Contributor: SWAG SUPPORT TEAM

String manipulation and parsing is often a place where we wish that we had
more functions and methods to do our work for us.  There are many existing
methods that cover our work-a-day needs, but every now and then we need
something more.

In Paradox for Windows, there is an immensely useful function called
BreakApart().  It can do so many things that I have written one (or two)
for Delphi.

Here is how it works:
You pass the base string that you want to parse and the string that you
want to use for the BreakApart().  The function then separates the string
into several pieces and fills a TStringList with their values.

Example:

Base String:  "Here we go."
Break String: " "

Resulting array:
TStringList[0]: "Here"

TStringList[1]: "we"
TStringList[2]: "go."

Note that the break string, in this case spaces, is not to be seen
anywhere in the output.

Now that we know what is done, lets take a look at how to do it.

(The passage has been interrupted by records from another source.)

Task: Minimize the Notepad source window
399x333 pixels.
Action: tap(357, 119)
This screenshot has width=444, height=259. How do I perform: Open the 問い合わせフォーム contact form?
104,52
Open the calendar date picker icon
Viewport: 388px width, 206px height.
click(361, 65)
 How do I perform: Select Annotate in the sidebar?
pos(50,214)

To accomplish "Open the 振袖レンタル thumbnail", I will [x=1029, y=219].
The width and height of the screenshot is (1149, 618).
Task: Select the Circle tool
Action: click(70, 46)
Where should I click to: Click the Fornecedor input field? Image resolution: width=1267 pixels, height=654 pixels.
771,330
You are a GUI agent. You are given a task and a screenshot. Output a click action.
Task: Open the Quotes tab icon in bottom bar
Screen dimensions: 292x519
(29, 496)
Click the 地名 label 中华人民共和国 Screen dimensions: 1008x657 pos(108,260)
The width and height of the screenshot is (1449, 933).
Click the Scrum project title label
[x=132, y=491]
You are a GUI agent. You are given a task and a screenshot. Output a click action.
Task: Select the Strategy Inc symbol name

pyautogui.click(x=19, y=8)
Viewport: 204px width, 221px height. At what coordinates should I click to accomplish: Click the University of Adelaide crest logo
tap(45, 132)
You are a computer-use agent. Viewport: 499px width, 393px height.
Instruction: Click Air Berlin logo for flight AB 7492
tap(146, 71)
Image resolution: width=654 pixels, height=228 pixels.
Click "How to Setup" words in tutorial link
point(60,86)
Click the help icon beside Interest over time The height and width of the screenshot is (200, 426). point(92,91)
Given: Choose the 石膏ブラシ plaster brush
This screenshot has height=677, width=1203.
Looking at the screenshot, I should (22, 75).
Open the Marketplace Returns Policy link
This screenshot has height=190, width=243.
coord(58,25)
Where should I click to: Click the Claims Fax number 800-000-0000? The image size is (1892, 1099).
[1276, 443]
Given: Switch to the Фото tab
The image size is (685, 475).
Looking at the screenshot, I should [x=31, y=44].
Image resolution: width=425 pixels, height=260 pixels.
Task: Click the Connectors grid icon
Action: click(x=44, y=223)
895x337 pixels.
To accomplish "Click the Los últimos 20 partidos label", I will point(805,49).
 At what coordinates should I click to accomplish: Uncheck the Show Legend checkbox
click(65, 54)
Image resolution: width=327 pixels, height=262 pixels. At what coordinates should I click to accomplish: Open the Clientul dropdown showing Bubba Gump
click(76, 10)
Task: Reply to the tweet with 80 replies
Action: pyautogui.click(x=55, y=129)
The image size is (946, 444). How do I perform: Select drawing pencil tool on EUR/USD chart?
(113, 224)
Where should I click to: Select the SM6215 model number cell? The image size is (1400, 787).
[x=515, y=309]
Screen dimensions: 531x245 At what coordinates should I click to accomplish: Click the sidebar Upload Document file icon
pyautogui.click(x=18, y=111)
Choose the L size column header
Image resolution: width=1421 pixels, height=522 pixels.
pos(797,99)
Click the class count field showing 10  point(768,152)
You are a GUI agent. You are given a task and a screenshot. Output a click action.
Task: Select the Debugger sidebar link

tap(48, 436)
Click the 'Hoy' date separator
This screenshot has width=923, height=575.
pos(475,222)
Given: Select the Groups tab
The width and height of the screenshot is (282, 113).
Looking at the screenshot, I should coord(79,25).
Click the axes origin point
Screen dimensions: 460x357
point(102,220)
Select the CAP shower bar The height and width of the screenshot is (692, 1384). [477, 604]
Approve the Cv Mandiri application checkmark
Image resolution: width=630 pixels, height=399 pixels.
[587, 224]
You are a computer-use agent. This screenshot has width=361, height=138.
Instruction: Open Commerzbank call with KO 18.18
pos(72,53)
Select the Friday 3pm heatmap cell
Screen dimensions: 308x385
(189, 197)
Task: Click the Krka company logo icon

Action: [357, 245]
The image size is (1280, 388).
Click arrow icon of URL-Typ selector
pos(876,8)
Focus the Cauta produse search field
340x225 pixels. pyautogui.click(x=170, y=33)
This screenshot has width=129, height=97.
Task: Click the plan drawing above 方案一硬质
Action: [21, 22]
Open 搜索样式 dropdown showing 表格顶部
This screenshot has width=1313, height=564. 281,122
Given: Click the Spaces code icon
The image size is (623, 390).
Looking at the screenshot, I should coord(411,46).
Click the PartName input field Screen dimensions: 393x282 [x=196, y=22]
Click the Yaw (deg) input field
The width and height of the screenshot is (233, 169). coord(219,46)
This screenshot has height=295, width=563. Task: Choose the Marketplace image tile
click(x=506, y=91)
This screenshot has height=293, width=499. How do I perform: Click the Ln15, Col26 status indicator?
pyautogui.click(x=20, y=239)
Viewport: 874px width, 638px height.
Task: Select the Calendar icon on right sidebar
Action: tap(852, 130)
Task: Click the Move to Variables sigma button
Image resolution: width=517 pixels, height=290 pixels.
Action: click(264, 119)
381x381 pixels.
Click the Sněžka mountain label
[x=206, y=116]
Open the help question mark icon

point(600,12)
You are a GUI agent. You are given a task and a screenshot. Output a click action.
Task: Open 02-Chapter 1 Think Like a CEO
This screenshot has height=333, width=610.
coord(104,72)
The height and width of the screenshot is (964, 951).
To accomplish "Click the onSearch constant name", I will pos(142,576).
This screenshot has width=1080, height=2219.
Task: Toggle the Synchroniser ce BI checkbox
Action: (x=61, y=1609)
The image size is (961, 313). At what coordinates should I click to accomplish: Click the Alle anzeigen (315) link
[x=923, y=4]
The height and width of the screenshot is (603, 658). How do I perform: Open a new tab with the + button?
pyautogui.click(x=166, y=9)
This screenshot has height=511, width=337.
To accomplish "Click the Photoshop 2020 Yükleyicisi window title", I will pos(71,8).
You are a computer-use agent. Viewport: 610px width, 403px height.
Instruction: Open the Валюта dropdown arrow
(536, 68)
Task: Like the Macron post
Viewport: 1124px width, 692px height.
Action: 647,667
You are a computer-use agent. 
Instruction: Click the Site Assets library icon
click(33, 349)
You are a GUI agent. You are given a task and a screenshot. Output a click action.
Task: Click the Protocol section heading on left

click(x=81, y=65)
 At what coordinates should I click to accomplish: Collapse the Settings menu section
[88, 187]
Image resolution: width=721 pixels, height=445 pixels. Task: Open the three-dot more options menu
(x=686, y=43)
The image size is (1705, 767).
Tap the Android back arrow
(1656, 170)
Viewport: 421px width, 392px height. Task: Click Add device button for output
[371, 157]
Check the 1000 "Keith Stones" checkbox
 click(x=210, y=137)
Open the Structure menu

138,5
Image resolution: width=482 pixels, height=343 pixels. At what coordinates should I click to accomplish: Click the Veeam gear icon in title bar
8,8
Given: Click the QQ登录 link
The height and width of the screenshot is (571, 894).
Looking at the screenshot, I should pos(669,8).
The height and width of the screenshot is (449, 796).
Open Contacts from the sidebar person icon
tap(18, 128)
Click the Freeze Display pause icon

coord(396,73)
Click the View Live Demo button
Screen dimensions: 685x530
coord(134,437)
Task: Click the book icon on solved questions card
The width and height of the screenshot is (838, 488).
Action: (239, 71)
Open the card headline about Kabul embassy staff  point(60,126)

First, lets look at the string version.

function sBreakApart(BaseString, BreakString: string; StringList: TStringList): TStringList;
var
  EndOfCurrentString: byte;
  TempStr: string;
begin
  repeat
    EndOfCurrentString := Pos(BreakString, BaseString);
    if EndOfCurrentString = 0 then
      StringList.add(BaseString)
    else
      StringList.add(Copy(BaseString, 1, EndOfCurrentString - 1));
    BaseString := Copy(BaseString, EndOfCurrentString + length(BreakString), length(BaseString) - EndOfCurrentString);

  until EndOfCurrentString = 0;
  result := StringList;
end;

This is a fairly straight forward version (as compared with the PChar
version).  We look for the break string.  If we don’t find it at all,
then we just assign it to the TStringList and go on our merry way.
(Note:  The TStringList must be created outside the function or there
will be problems when the variable goes out of scope.)  If we do find it,
then we want to extract that portion of the string and assign it to the
next available position in the TStringList.  Note that the string is
updated each step of the way.  This is done just because it simplifies
the code.  There are several possible ways of doing this.  I just picked
one.

Let me answer some questions that I hear you asking.

1.  Why didn’t I make this a procedure?  It is true that the TStringList
would reflect all changes without a value returned, but I left it as a
function because it allows for use in another function that uses the
TStringList.  I use the function in this way later in the article.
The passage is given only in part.